__Goal__:
Write out the lines of the data below word for word, starting with the line that contains "Given: Pan the map up with the arrow" and going on through the line that contains "pos(196,101)". Include both of those lines and nothing outside that range.

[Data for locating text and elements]
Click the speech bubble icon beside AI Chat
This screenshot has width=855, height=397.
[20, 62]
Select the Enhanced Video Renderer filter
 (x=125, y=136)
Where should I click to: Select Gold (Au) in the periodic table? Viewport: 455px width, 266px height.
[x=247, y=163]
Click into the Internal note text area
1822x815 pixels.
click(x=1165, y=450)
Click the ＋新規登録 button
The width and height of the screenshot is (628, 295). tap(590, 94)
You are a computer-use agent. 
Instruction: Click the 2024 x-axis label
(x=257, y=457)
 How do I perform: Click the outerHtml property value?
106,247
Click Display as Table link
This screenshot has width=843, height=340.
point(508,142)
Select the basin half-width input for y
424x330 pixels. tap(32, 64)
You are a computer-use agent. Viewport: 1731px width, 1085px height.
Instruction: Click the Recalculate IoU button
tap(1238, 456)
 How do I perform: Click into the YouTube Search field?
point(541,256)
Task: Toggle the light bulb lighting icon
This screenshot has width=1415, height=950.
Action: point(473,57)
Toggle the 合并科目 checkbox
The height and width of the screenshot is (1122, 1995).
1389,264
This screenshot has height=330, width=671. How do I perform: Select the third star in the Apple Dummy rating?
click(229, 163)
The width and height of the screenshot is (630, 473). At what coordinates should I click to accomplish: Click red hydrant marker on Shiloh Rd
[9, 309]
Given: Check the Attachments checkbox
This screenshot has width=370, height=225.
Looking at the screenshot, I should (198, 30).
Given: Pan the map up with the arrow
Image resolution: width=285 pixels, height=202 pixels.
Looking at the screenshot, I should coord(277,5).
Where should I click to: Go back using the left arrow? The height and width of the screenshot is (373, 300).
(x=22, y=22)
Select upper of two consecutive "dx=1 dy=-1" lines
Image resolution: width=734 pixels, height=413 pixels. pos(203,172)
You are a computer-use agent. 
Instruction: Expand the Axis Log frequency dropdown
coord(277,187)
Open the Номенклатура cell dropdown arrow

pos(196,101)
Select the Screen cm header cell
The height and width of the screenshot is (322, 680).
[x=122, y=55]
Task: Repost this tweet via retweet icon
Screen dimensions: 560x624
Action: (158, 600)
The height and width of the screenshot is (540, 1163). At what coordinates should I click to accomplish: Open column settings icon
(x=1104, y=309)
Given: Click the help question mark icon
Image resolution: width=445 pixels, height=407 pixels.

__Complete answer__:
Given: Pan the map up with the arrow
Image resolution: width=285 pixels, height=202 pixels.
Looking at the screenshot, I should coord(277,5).
Where should I click to: Go back using the left arrow? The height and width of the screenshot is (373, 300).
(x=22, y=22)
Select upper of two consecutive "dx=1 dy=-1" lines
Image resolution: width=734 pixels, height=413 pixels. pos(203,172)
You are a computer-use agent. 
Instruction: Expand the Axis Log frequency dropdown
coord(277,187)
Open the Номенклатура cell dropdown arrow

pos(196,101)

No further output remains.